I've known a few miracles in my life and at Algrade in Humbie, a small village at the foot of the Lammermuir Hills in the Scottish Borders another miracle occurred. 

Algrade was a originally a school, set up in the 1960s...so named because it took 'All grades' of people with disability. (Not actually true...most of the people there had very moderate degrees of intellectual disability). In it's time, it was regarded as a very fine school with an emphasis on giving people an education.  

Over the years, the attention to learning waned and instead Algrade became a holding place for the people who lived there. They became increasingly isolated and trapped within the very conservative Christian ideology espoused by the owners. Eventually, after 12 YEARS of suggestions, requests, instructions and then warning from the Registration and Inspection body of the Department of Social work the Certificate of Registration was withdrawn. The Church of Scotland Board of Social Responsibility moved in as Caretaker Managers and I got a job there. Within 24 hours of the Church taking over, 11 of the men who lived there made allegations of sexual abuse against a former member of staff. Everyday there were new stories of abuse and neglect, bullying...the list was long...
The physical condition of the place was bleak...cold...run down...not very clean...some of it just not safe...This was in stark contrast to the outward appearance of a country idyll...whitewashed cottages dotting the green hillside...whited sepulchres...disguising abuse and corruption and just plain old meanness...

In the beginning, I was outraged...openly, often incoherently, frequently 'inappropriately'...I was consumed by it. It leaked out of me, sometimes through tears but mostly it was a story that I couldn't stop telling...I told it everywhere, to anyone who would listen...

I just couldn't get over what had been done to this group of people. I couldn't believe that we'd had concerns for 12 years  and we'd managed to hold on to them...12 years...and I was about to spontaneously combust because the pace of change and improvement for them was glacially slow...

The brief version of the ending to the Algrade story is that people were moved out to more individual accommodation...some are happy and settled...some are not...
As far as I know, no-one has been compensated for the shit their life turned into...

For me, Algrade was the experience of my life...it started me on a path that has led me here. It was transformative...I learned to think differently...to intentionally choose to see people and situations in another way. Through my work there (and at the risk of sounding really farty) i believe that I found my calling...my life's purpose...however you want to express that. 

I don't think that the call is about 'disability'.

I do think that it's about justice.

The injustice...the unjust - ness of Algrade consumed me for a very long time. And then I just seemed to lose the sting of it...there's so much of it around...in so many different places. I found my tolerance for injustice grew and I became adept at understanding and accommodating the reasons...the circumstances...the excuses for why things are the way they are.
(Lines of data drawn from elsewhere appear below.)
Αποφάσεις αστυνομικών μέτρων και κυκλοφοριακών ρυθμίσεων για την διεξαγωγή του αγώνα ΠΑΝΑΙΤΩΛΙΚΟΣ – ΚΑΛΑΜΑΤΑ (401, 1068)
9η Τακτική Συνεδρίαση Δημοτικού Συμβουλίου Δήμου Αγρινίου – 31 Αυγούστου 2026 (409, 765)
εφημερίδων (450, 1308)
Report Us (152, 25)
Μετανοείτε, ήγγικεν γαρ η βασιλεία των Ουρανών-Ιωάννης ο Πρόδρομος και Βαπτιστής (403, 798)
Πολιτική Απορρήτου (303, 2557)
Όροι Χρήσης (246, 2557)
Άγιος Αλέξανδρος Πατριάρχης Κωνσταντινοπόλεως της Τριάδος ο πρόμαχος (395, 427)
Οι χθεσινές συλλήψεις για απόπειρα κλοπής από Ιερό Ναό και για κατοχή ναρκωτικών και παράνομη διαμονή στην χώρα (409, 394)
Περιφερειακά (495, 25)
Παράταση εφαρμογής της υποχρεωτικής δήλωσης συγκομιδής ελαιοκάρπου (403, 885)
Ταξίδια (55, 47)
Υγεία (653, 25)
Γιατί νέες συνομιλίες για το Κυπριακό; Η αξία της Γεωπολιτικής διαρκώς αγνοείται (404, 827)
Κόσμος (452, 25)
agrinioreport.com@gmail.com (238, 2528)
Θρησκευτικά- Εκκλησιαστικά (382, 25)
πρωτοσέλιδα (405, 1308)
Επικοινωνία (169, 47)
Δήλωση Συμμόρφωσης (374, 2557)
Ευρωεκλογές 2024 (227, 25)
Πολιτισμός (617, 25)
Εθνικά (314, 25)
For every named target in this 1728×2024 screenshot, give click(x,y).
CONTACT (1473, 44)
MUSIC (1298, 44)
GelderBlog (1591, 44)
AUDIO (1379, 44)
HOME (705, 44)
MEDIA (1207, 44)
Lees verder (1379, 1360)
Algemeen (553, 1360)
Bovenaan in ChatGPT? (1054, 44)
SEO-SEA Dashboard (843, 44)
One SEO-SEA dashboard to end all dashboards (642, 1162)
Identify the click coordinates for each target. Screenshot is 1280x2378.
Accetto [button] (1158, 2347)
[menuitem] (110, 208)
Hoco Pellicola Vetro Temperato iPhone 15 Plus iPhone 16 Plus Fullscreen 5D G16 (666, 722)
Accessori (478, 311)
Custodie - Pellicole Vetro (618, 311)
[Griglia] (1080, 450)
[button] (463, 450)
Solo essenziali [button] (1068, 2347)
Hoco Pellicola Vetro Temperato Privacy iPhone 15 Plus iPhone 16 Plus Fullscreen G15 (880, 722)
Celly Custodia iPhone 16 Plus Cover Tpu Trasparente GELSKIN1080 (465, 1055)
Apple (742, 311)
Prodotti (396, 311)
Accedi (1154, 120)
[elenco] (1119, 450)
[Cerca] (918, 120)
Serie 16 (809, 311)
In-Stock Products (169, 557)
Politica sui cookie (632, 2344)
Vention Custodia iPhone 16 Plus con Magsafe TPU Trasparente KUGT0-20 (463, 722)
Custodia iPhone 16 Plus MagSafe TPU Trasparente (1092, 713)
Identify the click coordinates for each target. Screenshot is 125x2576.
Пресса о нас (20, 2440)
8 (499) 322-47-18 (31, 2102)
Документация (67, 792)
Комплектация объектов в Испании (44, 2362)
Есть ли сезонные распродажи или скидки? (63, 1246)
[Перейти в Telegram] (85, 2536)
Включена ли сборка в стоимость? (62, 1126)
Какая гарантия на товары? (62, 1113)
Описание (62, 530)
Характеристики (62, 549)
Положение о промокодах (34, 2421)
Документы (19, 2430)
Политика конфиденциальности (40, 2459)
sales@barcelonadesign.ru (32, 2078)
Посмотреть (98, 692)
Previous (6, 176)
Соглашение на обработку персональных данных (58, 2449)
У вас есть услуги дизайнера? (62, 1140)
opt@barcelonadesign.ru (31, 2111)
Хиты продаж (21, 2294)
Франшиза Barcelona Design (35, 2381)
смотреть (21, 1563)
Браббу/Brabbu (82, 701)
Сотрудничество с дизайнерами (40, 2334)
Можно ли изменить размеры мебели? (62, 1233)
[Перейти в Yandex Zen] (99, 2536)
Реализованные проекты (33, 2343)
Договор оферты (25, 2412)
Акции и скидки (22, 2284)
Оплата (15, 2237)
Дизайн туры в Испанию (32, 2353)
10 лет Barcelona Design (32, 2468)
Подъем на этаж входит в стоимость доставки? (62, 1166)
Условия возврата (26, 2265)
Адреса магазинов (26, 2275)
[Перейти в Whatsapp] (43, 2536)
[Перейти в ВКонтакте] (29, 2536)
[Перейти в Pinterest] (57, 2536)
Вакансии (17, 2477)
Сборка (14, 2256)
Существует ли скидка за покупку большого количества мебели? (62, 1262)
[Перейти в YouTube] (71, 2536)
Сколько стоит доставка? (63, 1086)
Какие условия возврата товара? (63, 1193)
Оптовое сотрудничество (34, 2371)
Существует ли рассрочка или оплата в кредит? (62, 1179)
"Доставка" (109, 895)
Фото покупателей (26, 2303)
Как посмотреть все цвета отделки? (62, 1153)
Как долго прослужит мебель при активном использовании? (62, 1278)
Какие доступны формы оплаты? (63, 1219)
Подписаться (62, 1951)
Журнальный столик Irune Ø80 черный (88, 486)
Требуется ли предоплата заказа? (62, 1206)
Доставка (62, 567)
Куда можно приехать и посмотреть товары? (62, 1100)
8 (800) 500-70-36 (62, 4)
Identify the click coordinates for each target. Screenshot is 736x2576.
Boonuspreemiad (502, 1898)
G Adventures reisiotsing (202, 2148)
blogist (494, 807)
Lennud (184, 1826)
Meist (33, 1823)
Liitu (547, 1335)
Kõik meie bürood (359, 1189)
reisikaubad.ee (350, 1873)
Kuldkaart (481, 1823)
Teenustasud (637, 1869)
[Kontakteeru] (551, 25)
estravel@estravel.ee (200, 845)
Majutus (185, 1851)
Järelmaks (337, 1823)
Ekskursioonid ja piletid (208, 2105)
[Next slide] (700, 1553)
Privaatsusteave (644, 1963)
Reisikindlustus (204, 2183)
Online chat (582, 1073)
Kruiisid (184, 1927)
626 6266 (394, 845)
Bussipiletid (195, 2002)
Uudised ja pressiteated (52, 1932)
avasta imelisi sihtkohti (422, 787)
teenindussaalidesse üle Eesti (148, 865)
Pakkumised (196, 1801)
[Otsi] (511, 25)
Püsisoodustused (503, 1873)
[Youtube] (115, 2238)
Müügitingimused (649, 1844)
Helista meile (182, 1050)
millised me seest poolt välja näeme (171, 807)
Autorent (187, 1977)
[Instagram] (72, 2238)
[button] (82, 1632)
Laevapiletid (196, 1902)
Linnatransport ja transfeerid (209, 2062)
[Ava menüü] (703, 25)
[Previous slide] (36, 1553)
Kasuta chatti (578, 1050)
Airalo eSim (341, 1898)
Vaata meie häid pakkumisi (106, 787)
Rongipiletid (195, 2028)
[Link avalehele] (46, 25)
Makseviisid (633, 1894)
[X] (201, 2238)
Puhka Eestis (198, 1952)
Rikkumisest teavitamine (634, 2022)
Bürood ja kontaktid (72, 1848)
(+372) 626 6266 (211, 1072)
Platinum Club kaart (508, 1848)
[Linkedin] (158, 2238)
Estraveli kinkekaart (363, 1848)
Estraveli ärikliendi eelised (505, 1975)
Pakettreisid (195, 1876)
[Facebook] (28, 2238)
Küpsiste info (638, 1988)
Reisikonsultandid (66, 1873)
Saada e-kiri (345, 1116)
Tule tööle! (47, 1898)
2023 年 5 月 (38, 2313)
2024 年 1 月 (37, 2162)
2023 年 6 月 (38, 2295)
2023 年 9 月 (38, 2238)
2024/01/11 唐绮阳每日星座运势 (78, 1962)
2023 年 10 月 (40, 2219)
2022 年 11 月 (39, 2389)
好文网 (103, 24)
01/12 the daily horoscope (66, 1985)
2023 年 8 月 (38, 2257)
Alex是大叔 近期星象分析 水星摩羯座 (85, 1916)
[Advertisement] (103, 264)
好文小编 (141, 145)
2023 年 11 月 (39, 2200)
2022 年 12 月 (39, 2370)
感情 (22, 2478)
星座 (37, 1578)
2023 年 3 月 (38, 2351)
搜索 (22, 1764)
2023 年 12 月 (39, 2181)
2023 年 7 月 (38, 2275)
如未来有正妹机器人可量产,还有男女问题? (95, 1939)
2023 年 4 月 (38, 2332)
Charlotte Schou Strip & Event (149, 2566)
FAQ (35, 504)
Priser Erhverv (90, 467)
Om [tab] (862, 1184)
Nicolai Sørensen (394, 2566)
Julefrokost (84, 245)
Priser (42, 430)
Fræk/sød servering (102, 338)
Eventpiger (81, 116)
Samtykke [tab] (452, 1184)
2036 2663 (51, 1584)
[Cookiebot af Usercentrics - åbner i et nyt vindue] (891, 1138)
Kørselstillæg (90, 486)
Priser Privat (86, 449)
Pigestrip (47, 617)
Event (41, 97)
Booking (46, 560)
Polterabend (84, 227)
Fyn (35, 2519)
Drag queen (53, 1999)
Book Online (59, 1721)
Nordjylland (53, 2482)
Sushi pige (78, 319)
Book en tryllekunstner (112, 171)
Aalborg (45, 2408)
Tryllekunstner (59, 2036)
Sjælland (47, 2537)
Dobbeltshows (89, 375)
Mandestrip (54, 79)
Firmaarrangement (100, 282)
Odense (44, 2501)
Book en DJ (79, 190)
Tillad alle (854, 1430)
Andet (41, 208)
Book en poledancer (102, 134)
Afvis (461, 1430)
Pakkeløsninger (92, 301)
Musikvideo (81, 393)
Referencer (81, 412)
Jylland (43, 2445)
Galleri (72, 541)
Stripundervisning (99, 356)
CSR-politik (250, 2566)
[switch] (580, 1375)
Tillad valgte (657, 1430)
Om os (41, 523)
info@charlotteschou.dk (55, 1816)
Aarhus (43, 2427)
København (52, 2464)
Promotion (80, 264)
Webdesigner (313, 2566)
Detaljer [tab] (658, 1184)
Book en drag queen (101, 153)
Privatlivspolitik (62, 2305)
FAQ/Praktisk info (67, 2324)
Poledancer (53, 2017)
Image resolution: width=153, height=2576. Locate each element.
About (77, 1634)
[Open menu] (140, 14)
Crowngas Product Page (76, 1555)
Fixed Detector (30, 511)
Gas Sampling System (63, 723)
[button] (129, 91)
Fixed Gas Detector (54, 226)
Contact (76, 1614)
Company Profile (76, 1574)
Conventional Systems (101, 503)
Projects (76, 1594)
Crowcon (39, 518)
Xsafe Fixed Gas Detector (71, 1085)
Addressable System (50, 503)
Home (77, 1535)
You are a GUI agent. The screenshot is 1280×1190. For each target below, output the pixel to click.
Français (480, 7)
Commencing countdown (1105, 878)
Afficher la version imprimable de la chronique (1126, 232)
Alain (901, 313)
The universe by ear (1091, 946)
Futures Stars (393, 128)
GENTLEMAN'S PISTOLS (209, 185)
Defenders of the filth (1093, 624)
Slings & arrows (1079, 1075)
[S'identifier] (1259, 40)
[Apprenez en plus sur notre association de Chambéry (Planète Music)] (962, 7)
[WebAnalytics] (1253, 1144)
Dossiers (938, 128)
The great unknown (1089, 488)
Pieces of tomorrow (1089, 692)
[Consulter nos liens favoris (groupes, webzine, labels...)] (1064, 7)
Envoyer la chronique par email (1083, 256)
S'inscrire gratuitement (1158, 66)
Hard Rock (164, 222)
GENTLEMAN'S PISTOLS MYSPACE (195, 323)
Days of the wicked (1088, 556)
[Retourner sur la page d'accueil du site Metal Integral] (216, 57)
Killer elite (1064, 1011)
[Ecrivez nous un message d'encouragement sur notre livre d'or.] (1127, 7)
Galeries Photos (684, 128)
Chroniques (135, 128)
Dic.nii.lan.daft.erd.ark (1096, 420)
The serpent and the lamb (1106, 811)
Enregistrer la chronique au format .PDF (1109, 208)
It was as if the constant rub of it created a callous. A thick skin grew over the sore places and I got used to living with it.

Last week's experience on the PASSING course has wakened me up a bit. The fine detail of it has forced me to confront again the epic failure of most services to support people well. That realisation, combined with busted mattresses and dust under the counters and the expectations that people will just PUT UP with whatever crap gets thrown at them has just hit me between the eyes.

I'm mad at piss-poor performance from services that make money from people with disabilities.

I am beside myself at shabby, shoddy, won't close doors, won't wash pots, won't extend myself in any way type services where people just take the money and run out the door as fast as their legs will carry them...

I'm over condescension and patronisation (is that a word?) and I'm particularly over it from people who don't seem to realise that unless there's a verb in there...a 'doing word'...then there is no sense in their 'sentences' and that the empty string of words  with which they patronise and condescend is meaningless and offensive.

I am incandescent at the smugness of people who should know better, who dismiss people with a casual 'they just don't get it' and do nothing to explain or help understanding but only condemn and scoff (guilty as charged your honour...)

I feel exfoliated...all raw and pink skinned...plunged into a salted pool and just...stinging...

How this will work out as I try to do my work I have no idea...but at the very least I feel as if I have reconnected with my purpose or calling...I feel more alive than I have for a long time. 

So...just to close...

To all those people at Algrade...

to Margaret and Christine and Mary and Kay and Claudia and Helen and Ann and Charlotte and Jane and Crawford and Willie and Bryan and John and Garry and Thomas and Norah and Stuart and Paul and Peter and Meg and Billy and the woman with the bags whose name I can't remember, I think it was Irene...

Thanks for all that you taught me. I'm sorry for all the times I got it wrong.

I hope you're finding a good life somewhere.